Again, this is not QNNPACK; Glow does not use it. If you are interested in using QNNPACK and Caffe2 on your Raspberry Pi then you could try asking the question in a separate category.

jfix · April 5, 2019, 6:24am

We always first import Caffe2 or ONNX protos, and generate them into Glow IR, and then profile/quantize the Glow IR from there. However once you’re in Glow IR, there is no current way to generate anything back out to Caffe2/ONNX/PyTorch protos, whether quantized or not.

If this might fit your needs, you can always follow this tutorial to get ONNX or Caffe2 from your PyTorch model, which you can then import to Glow.

symashayak · April 26, 2019, 6:25pm

Hi,

Is there an example of taking a float32 ONNX graph, quantizing it with Glow and generate Glow IR? Is there a Python interface to Glow profile/quantization?

Thanks,
Sikandar

jfix · April 28, 2019, 3:36am

You can follow the instructions here on how to gather a profile of a model and then quantize the model.

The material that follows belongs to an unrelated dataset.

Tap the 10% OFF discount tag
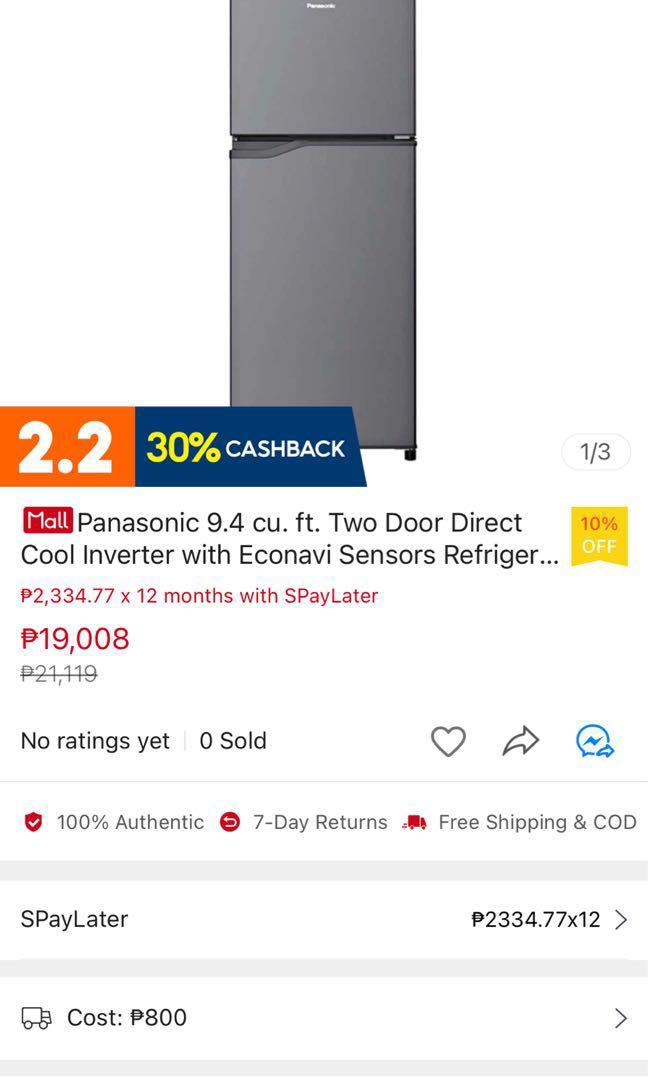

You just need an ONNX proto to load into Glow – see the page on Testing here which discusses how to load a model using one of our example proto model Loaders. We have some limtited support for python via PyTorch through the ONNXIFI interface – you can find info here. Otherwise it’s relatively straightforward to run the Testing Loader examples I linked to above after you’ve built in C++ and quantize/run your model.

eric4337 · July 17, 2019, 8:19am

Hi @jfix, it seems glow ./bin/image-classifier, currently support image classification type model only?
Is there a way to quantize Image Generator type model? or other kind of model? Thanks.

jfix · July 18, 2019, 12:47am

Hi @eric4337, we currently also have a NMT model driver called text-translator, but it’s for pre-unrolled NMT models. We also have a model-runner driver but it’s very simple and just for testing, for models without any non-Constant inputs.

If you want to try other models you need to create your own driver, probably based on tools/loader/ImageClassifier.cpp if you’re interested in image-based models. This mostly would mean you are able to correctly load in and out the inputs/outputs based on their expected shape(s) and datatype(s). Also, depending on the model you may need to add additional operator support.

Once you have those things done you can quantize the model.

AlexKoff88 · August 6, 2019, 4:21pm

Hi,

Look what is available here: https://github.com/opencv/openvino_training_extensions/tree/develop/pytorch_toolkit/nncf.

This is a Quantization Aware Training in PyTorch with ability to export the quantized model to ONNX.

blueskywwc · July 23, 2020, 2:29am

Hi,
Can you export the quantized model to onnx? thanks!